Clé des songes

La nuit donne lieu au monde des rêves. C’est un moment privilégié avec sa propre intimité. Dans l’espace discret des songes, on revit certains moments des jours précédents, on espère la rencontre d’une charmante personne, on se projette vers un avenir à construire… Le rêve est d’abord un événement pour soi. En plus de tenter de régulariser ses émotions mises à mal pendant les périodes journalières (effet que l’on doit plus particulièrement attribuer au sommeille NREM, néanmoins), le rêve permet la superposition symbolique que notre esprit rationnel tente obstinément de refouler le jour.

La nuit, le rêveur passe une frontière. Ce monde constamment réinventé, cet empire de la plus pure et parfaite liberté ne doit pas être négligé. Alors que trop souvent nous tentons de nous enrichir par le travail, nous négligeons nos heures de sommeil. Le travail devient tripalium, cet instrument de torture du moyen-âge d’où tiens sa racine étymologique l’ensemble des activités humaines appliquées à la production, à la création de quelque chose… bref… le travail ! À la manière de ces esclaves qui, se libérant de leurs chaînes en s’enfuyant dans une contrée sauvage pour jouir de la liberté, la nuit nous offre ces grands espaces vierges. Or, trop souvent, nous préférons ne pas profiter de ce qui nous est donné à titre gratuit, c’est-à-dire nos rêves, cet exutoire d’une puissance chimique plus redoutable que le plus puissant des psychotropes.

Je connais malheureusement trop de personnes de très bonne volonté qui négligent, nuit après nuit, leur sommeil.
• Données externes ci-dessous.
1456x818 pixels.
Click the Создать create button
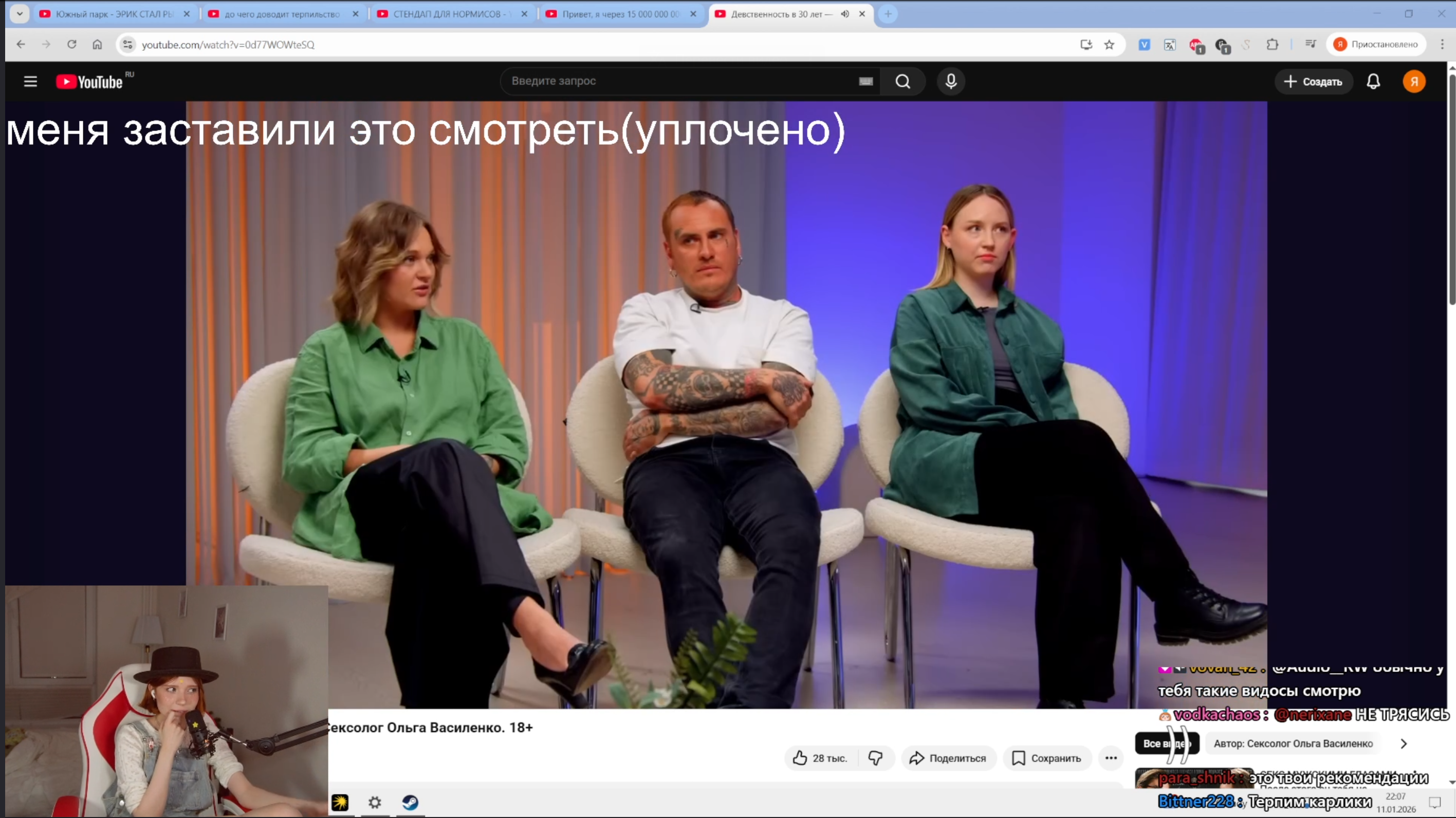[x=1313, y=81]
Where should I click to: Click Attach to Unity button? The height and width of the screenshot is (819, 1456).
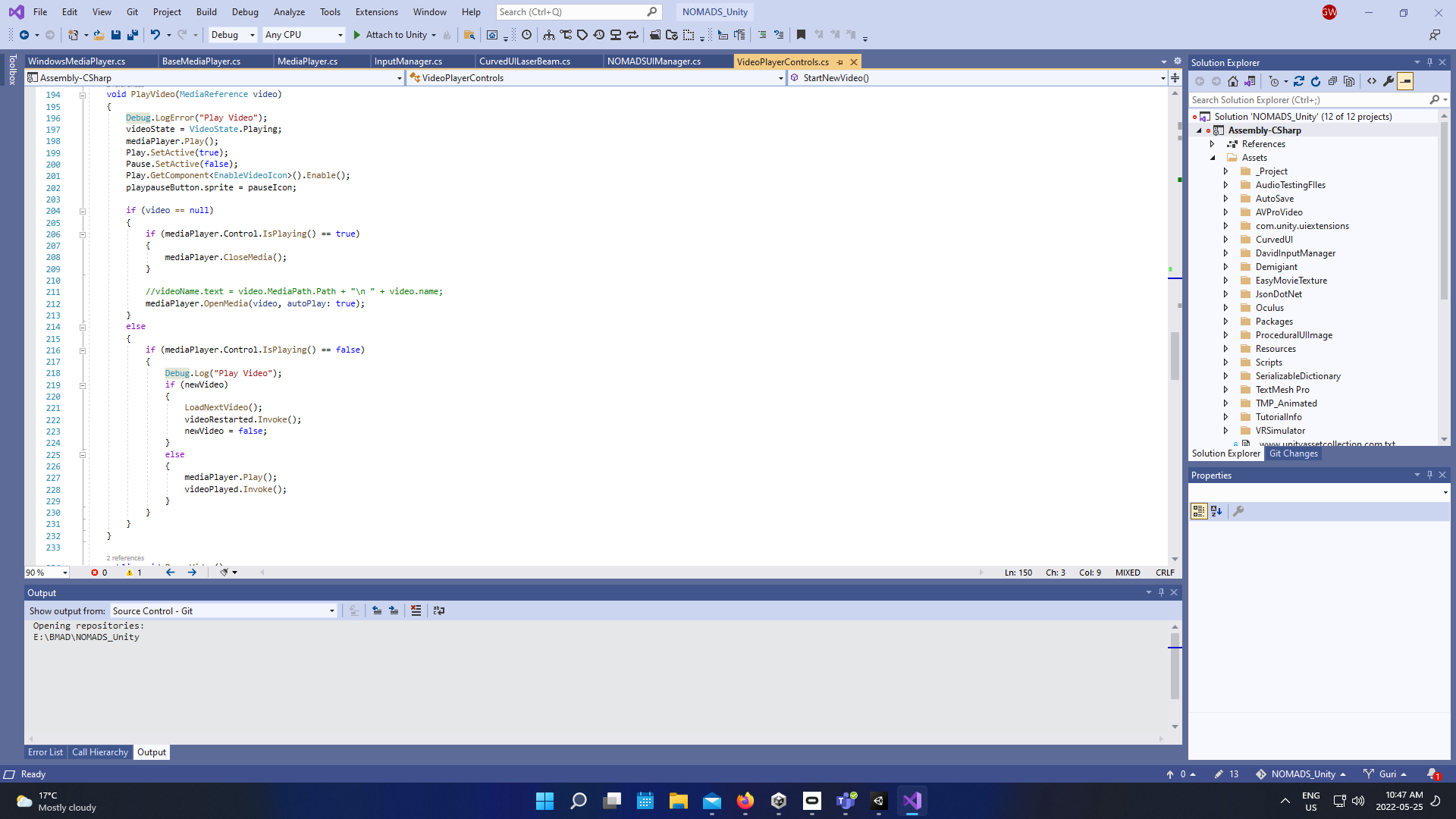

Ils prétextent presque tous un temps perdu à dormir. Je ne suis pas de ceux qui tentent en vain de convaincre des convaincus. Alors, je ne parlerais donc pas pour eux. Chers lecteurs qui savez déjà combien l’espace du rêve est l’opportunité de mener plusieurs vies à la fois, gardons ces secrets pour nous. Oui ! Ne disons surtout pas que la clé des songes permet une amélioration significative de ce monde franchissable de notre conscience. Nous garderons ce secret pour nous. Et à ceux qui s’obstinent à peu dormir pour s’épuiser toujours plus et à petit feu dans l’illusion de la réalité, nous ne leur dirons pas qu’à l’exercice répété du déchiffrement des rêves, une conscience nouvelle émerge. Cette conscience permet de jeter un œil de plus en plus attentif sur l’inconscience. Dans ce monde intime, nous y trouvons loisir, détente, enseignement, réponses pragmatiques et inspiration.

L’inconscience renforce notre conscience. Elle nous tire paradoxalement hors de bien des mythes modernes liés à la performance et qui nous aveuglent, qui nous font vivre une vie la tête dans les nuages. Car prendre conscience de son inconscience par le truchement des rêves est probablement l’une des techniques d’éveil les plus puissantes.